Segment Open

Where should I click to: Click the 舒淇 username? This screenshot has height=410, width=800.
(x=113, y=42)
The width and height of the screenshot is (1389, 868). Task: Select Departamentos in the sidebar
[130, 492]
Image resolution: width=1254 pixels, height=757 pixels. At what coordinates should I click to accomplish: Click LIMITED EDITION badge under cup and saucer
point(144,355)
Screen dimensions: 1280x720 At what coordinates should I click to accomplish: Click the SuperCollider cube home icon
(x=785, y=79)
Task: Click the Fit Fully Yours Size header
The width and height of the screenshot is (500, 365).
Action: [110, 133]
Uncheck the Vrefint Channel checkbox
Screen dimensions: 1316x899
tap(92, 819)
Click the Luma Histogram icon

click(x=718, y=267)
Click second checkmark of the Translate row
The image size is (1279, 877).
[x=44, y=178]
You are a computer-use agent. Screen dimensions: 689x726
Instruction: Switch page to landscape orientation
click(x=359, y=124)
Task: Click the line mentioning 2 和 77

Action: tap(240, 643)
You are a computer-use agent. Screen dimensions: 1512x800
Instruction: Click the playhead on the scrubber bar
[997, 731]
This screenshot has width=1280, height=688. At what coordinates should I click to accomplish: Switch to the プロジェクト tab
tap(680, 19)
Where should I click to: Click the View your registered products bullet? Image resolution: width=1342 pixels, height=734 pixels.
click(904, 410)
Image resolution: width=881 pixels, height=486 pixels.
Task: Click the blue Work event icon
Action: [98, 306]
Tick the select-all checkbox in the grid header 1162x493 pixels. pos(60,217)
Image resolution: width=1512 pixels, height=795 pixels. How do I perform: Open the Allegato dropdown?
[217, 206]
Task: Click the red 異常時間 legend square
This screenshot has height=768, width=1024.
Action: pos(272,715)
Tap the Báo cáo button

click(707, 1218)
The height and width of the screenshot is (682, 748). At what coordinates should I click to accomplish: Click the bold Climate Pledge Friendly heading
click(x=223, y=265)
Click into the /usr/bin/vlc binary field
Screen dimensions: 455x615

Segment Closed

■ **Work instructions**
Print each record again. Nothing may be left out.

■ **Solution for this exercise**
Where should I click to: Click the 舒淇 username? This screenshot has height=410, width=800.
(x=113, y=42)
The width and height of the screenshot is (1389, 868). Task: Select Departamentos in the sidebar
[130, 492]
Image resolution: width=1254 pixels, height=757 pixels. At what coordinates should I click to accomplish: Click LIMITED EDITION badge under cup and saucer
point(144,355)
Screen dimensions: 1280x720 At what coordinates should I click to accomplish: Click the SuperCollider cube home icon
(x=785, y=79)
Task: Click the Fit Fully Yours Size header
The width and height of the screenshot is (500, 365).
Action: [110, 133]
Uncheck the Vrefint Channel checkbox
Screen dimensions: 1316x899
tap(92, 819)
Click the Luma Histogram icon

click(x=718, y=267)
Click second checkmark of the Translate row
The image size is (1279, 877).
[x=44, y=178]
You are a computer-use agent. Screen dimensions: 689x726
Instruction: Switch page to landscape orientation
click(x=359, y=124)
Task: Click the line mentioning 2 和 77

Action: tap(240, 643)
You are a computer-use agent. Screen dimensions: 1512x800
Instruction: Click the playhead on the scrubber bar
[997, 731]
This screenshot has width=1280, height=688. At what coordinates should I click to accomplish: Switch to the プロジェクト tab
tap(680, 19)
Where should I click to: Click the View your registered products bullet? Image resolution: width=1342 pixels, height=734 pixels.
click(904, 410)
Image resolution: width=881 pixels, height=486 pixels.
Task: Click the blue Work event icon
Action: [98, 306]
Tick the select-all checkbox in the grid header 1162x493 pixels. pos(60,217)
Image resolution: width=1512 pixels, height=795 pixels. How do I perform: Open the Allegato dropdown?
[217, 206]
Task: Click the red 異常時間 legend square
This screenshot has height=768, width=1024.
Action: pos(272,715)
Tap the Báo cáo button

click(707, 1218)
The height and width of the screenshot is (682, 748). At what coordinates should I click to accomplish: Click the bold Climate Pledge Friendly heading
click(x=223, y=265)
Click into the /usr/bin/vlc binary field
Screen dimensions: 455x615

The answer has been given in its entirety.